The United Nations and non-governmental organisations have repeatedly warned that such an offensive would unleash a “bloodbath” and “humanitarian catastrophe” in Idlib, which is home to three million people.
Turkey has intensified negotiations with Russia to avert a possible attack, repeatedly calling for a ceasefire.
Erdogan and Putin met previously on September 7 in Tehran for a three-way summit with Iranian President Hassan Rouhani that saw the Russian and Turkish leaders openly disagree over how to deal with the rebel stronghold, which borders Turkey.

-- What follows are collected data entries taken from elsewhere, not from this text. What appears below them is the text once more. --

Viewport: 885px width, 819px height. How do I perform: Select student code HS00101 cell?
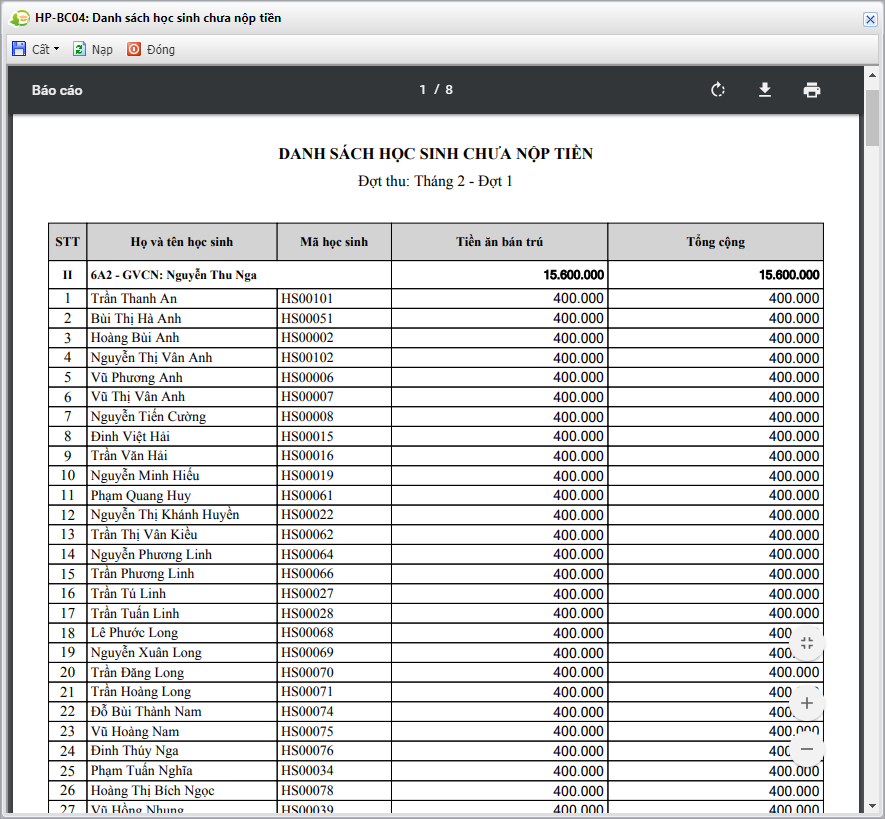tap(307, 298)
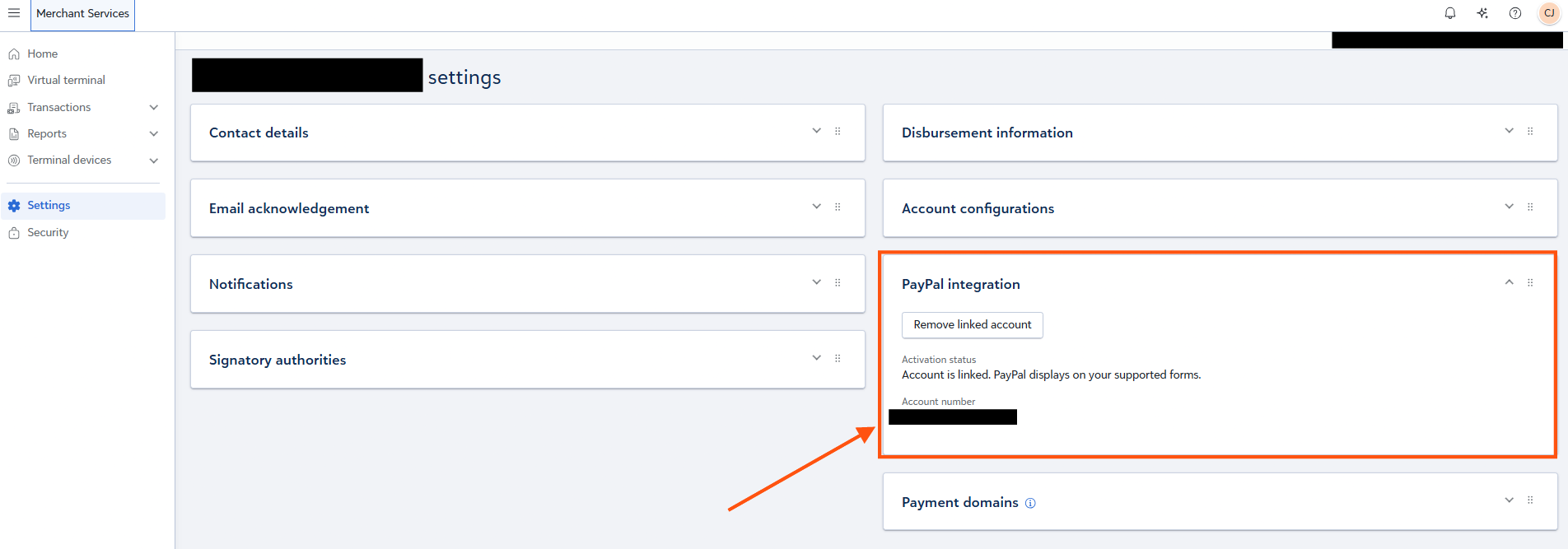Click the sparkle what's new icon
The width and height of the screenshot is (1568, 549).
[1482, 13]
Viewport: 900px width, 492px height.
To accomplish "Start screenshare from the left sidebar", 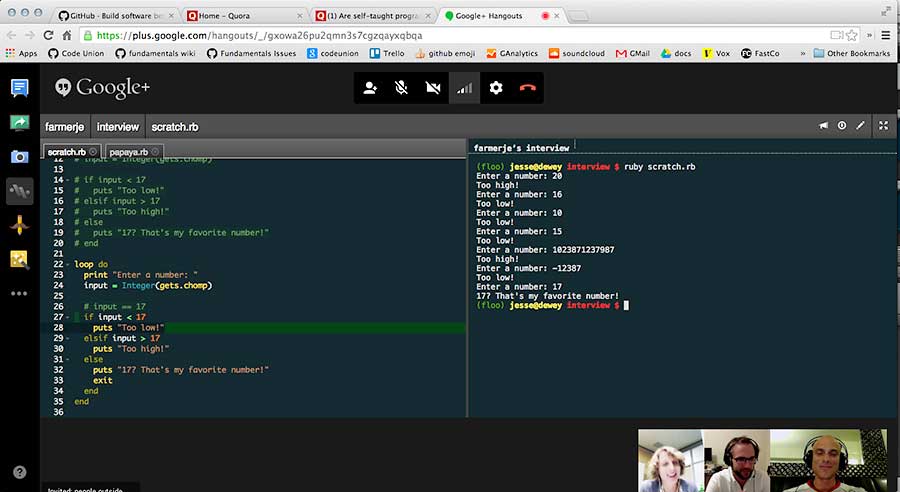I will pyautogui.click(x=19, y=122).
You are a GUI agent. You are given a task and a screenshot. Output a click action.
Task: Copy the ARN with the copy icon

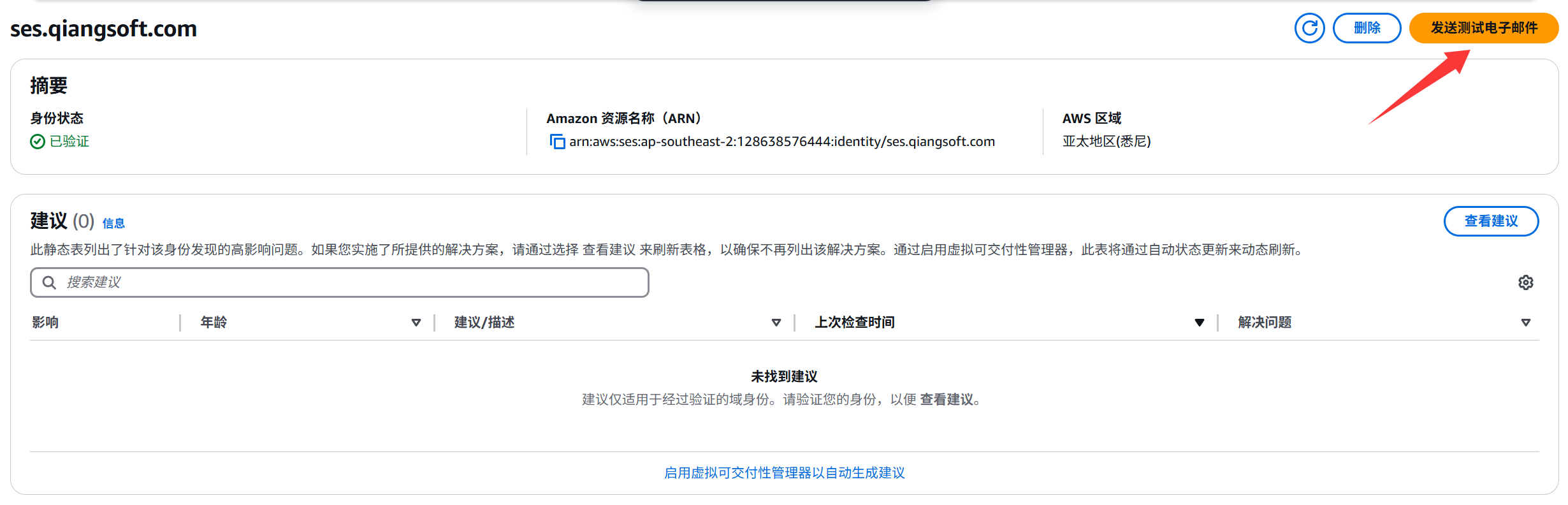point(557,142)
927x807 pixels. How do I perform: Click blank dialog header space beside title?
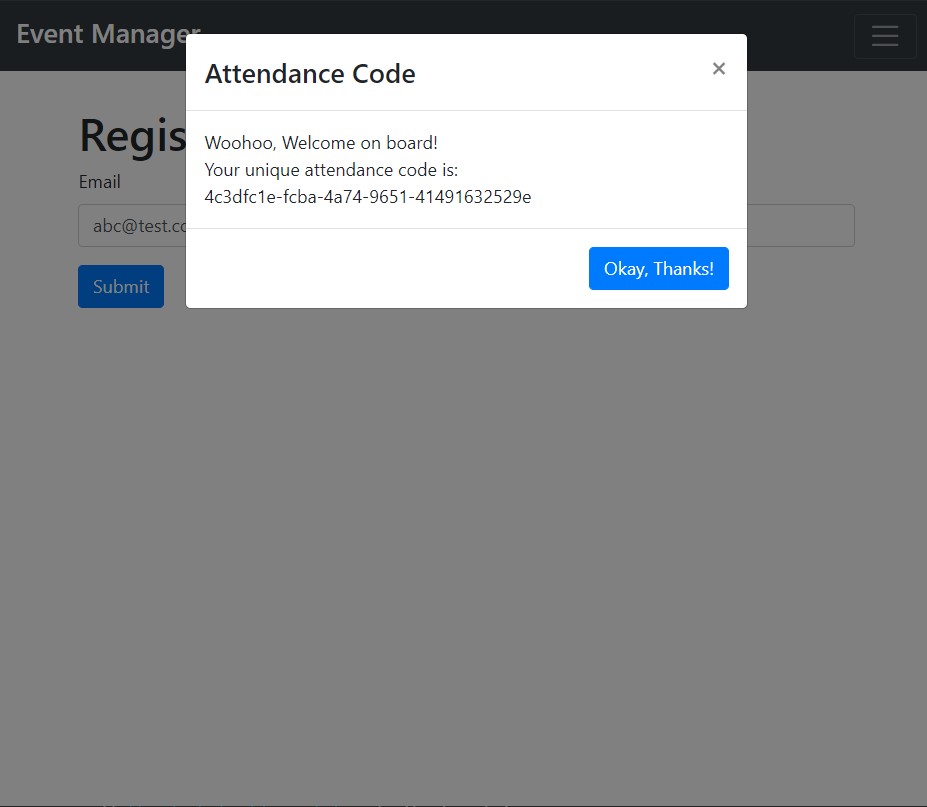pyautogui.click(x=562, y=72)
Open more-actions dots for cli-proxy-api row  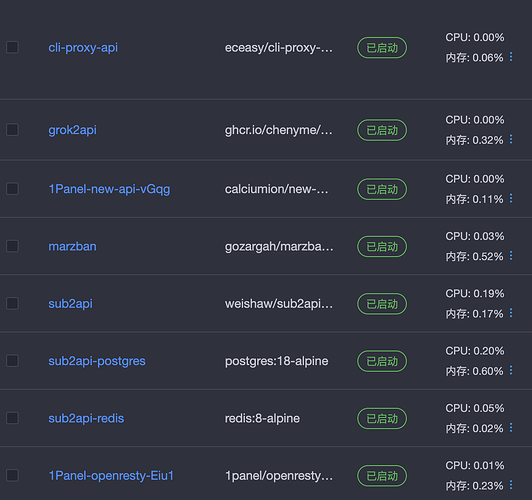point(511,57)
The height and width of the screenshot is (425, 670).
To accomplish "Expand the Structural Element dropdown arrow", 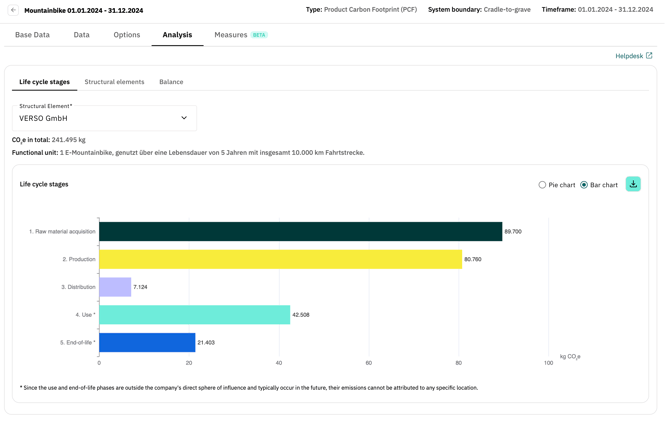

Russia and Iran are key allies of Syrian President Bashar al-Assad’s regime. Turkey however backs opposition fighters seeking the ouster of the Syrian leader, and has said a large-scale offensive against the rebels could trigger a mass exodus towards its border.
Russian and Syrian air strikes, artillery fire and barrel bombs have killed more than 30 civilians across the province in the past month, according to the Syrian Observatory for Human Rights.
Bombardment has slowed over the past week, however, and Russian Foreign Minister Sergei Lavrov said Friday that the Syrian regime is not preparing a major offensive against Idlib, adding that Moscow will do everything to protect civilians.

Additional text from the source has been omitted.